KAMPALA (Reuters) - South Sudanese soldiers are passing through the territory of neighboring Uganda to launch assaults against rebels, raising the risk of the civil war spilling over into neighboring East African countries, South Sudanese rebels and witnesses said.
The four-year-old conflict in oil-rich South Sudan, the world’s newest country, has created Africa’s biggest refugee crisis since the 1994 Rwandan genocide, displacing nearly a third of its 12 million citizens. More than one million have sought refuge in Uganda.
In the latest development, rebel spokesman Lam Paul Gabriel said government soldiers from the Sudan People’s Liberation Army (SPLA) crossed into Uganda at the border post of Nimule on Friday. They drove through the Ugandan towns of Moyo and Koboko before crossing back into South Sudan’s Yei River state, he said.

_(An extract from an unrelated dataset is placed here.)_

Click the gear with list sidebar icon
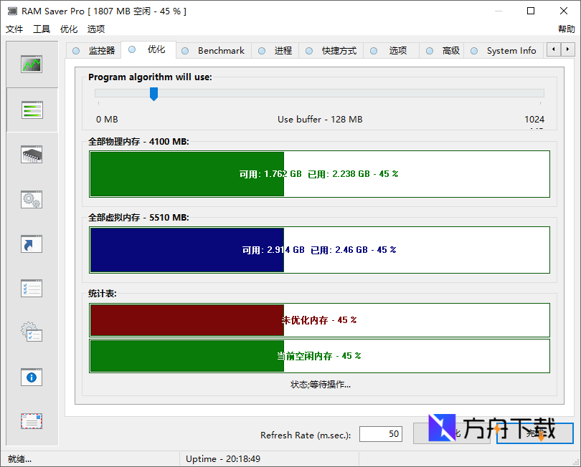The width and height of the screenshot is (581, 467). [x=31, y=332]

The Ugandan military and the SPLA both denied any incursions by SPLA troops in Uganda
Kaya, a town on Yei River 10 km (6 miles) from the Ugandan border, was the site of fighting between the military and rebels on Saturday that left 19 people dead, including an American journalist.
A Reuters journalist in Uganda saw three SPLA pickup trucks loaded with uniformed soldiers wearing red berets driving in the direction of Kaya on Friday.
Another eyewitness in the Ugandan border town of Moyo told Reuters he saw trucks with men in South Sudanese military uniforms moving through the town on Friday morning.
Ugandan military spokesman Brigadier Richard Karemire denied these accounts: “There’s absolutely no foreign military on Ugandan soil. We don’t allow that.”
Colonel Santo Domic Chol, a SPLA spokesman, also denied troops had passed through Ugandan territory.
South Sudanese soldiers have been passing through northwest Uganda to reach rebel-held territory, residents there say. The route allows them to avoid poor roads and rebel blockades.
In June, men wearing South Sudanese military uniforms launched town raids in a hamlet over the border in Uganda and stole cattle, in the first reported attacks on Ugandan soil since the start of South Sudan’s civil war.
Gabriel said they did not believe the Ugandan government had officially allowed the South Sudan military to use its territory but blamed individual officials for colluding with South Sudan.
“It will spoil relations between us,” he said. “What the (Uganda) government needs to do is to crack down on those individuals.”
Uganda deployed its military in South Sudan to back President Salva Kiir shortly after the war begun, in late 2013. Ugandan troops only withdrew after a regionally-brokered 2015 peace deal collapsed within months.
On Wednesday, Ugandan state-owned paper New Vision reported the country had beefed up security on its South Sudan border. Ugandan military spokesman Karemire denied the story.